Collection entries
···

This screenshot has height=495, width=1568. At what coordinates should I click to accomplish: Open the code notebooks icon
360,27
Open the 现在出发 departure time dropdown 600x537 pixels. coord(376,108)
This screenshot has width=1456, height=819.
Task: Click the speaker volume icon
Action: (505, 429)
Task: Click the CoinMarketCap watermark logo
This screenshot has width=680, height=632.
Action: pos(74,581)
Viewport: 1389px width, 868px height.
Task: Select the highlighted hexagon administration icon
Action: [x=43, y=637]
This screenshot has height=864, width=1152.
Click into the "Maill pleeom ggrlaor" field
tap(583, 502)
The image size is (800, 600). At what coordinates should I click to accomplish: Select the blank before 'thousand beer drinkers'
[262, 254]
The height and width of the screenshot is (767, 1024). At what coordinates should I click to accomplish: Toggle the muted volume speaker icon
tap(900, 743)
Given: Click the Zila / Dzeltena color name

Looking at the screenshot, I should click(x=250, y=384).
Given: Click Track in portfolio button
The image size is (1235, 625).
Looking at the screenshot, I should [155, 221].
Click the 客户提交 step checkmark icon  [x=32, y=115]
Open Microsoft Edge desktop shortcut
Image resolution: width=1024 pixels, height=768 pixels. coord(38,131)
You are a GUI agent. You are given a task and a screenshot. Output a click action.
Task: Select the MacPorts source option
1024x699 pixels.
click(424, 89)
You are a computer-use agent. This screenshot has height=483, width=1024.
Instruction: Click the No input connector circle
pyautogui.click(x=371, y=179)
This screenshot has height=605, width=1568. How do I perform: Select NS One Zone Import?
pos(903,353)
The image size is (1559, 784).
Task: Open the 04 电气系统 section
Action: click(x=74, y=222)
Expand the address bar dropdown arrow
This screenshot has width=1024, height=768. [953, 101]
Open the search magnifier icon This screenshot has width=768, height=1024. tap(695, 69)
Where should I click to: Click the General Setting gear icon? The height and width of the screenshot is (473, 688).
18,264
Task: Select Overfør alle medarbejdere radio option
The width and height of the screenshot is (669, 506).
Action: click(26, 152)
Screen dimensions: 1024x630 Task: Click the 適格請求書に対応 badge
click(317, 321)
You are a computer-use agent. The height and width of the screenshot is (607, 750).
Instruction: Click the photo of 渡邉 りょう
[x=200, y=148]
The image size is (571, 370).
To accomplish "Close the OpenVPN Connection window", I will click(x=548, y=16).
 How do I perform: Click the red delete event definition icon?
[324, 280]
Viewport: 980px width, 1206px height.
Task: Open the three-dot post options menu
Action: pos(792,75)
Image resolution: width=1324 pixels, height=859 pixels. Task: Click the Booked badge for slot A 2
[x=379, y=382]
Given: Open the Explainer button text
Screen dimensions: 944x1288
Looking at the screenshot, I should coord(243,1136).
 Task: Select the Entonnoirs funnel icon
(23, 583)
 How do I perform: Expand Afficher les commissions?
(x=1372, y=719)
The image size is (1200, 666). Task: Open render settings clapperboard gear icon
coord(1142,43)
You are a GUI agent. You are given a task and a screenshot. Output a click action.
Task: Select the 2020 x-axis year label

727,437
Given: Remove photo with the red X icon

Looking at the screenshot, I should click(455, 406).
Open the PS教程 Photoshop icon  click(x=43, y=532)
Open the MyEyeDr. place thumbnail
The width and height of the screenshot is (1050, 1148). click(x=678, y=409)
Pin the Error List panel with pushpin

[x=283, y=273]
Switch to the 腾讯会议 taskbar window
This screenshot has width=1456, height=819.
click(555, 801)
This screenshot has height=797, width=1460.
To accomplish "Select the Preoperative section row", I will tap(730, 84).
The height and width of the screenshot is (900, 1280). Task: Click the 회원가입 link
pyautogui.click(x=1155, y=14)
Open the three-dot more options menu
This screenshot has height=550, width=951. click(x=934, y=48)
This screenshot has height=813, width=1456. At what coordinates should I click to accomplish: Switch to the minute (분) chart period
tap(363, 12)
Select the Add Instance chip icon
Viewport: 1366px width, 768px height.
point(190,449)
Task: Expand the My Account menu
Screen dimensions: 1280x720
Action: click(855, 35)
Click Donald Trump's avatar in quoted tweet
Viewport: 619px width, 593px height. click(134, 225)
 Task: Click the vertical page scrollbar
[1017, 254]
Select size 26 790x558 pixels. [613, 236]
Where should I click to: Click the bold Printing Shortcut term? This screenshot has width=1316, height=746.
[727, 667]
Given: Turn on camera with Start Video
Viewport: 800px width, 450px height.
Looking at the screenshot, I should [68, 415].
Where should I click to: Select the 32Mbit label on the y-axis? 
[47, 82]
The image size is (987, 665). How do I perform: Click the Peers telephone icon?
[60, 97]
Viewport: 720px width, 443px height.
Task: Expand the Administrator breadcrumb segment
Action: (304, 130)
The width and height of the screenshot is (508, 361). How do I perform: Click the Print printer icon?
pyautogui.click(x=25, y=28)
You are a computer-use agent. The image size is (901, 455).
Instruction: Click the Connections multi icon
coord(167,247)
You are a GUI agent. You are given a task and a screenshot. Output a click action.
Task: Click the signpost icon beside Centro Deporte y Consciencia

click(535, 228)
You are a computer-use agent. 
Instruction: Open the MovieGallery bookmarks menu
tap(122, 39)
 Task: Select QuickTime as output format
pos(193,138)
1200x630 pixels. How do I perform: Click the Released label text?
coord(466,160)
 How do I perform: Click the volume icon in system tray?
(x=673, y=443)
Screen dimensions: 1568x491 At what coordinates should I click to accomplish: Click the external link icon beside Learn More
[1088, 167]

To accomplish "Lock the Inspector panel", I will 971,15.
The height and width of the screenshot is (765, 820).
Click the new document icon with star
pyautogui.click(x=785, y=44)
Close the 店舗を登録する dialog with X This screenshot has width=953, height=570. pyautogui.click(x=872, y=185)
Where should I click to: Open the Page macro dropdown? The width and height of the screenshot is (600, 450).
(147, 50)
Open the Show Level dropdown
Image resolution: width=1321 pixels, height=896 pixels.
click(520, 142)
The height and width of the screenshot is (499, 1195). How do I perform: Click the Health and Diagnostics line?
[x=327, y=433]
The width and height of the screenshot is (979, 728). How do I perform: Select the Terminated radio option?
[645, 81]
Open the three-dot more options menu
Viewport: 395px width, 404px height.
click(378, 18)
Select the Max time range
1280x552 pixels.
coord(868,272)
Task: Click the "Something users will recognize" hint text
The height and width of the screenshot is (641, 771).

···

Which lines above include the string "Close"? Show them.

To accomplish "Close the OpenVPN Connection window", I will click(x=548, y=16).
Close the 店舗を登録する dialog with X This screenshot has width=953, height=570. pyautogui.click(x=872, y=185)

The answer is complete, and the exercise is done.